▸ **PASSAGE TO READ**:

There is indeed a lost Boston. It’s hidden
beneath the newly gentrified city. It’s a place of memories both good and bad.
Some involve places that now exist only in the past, like Scollay Square, the
old West End and the Combat Zone which reached from the Theater District into
Chinatown. But others represent a way of life, a neighborhood code, and a
culture that are vanishing as the working class becomes smaller as the city
becomes increasingly gentrified. Nonetheless, the memories are kept alive by
those who remember this picture of Boston, however rapidly it erodes.

▸ **DATA BLOCK**:

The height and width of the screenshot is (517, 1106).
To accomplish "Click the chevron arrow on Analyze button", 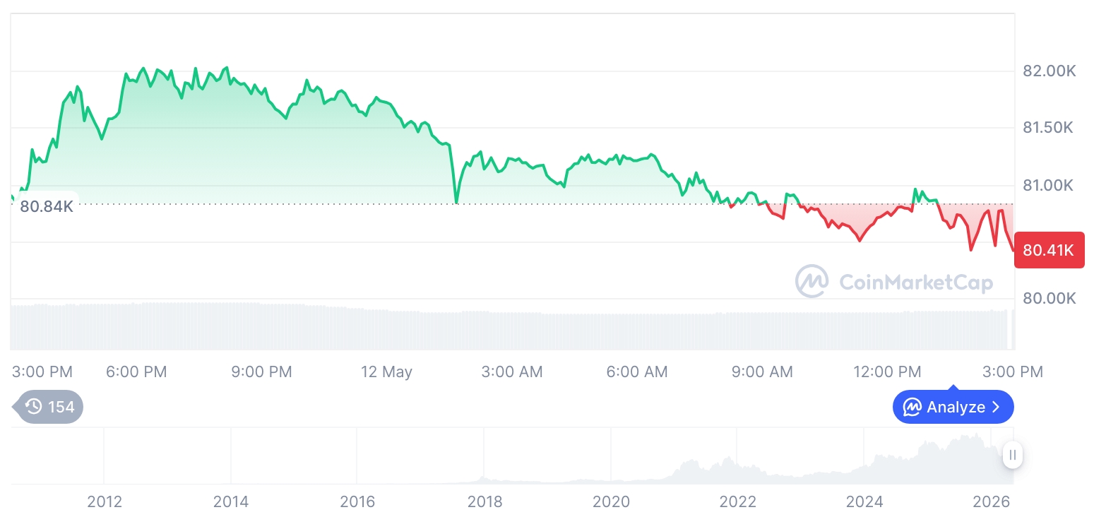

▸ **AIM**: Reproduce the stretch of the lost Boston text from "Some involve places" through "rapidly it erodes.", word for word.

▸ **SOLUTION**:
Some involve places that now exist only in the past, like Scollay Square, the
old West End and the Combat Zone which reached from the Theater District into
Chinatown. But others represent a way of life, a neighborhood code, and a
culture that are vanishing as the working class becomes smaller as the city
becomes increasingly gentrified. Nonetheless, the memories are kept alive by
those who remember this picture of Boston, however rapidly it erodes.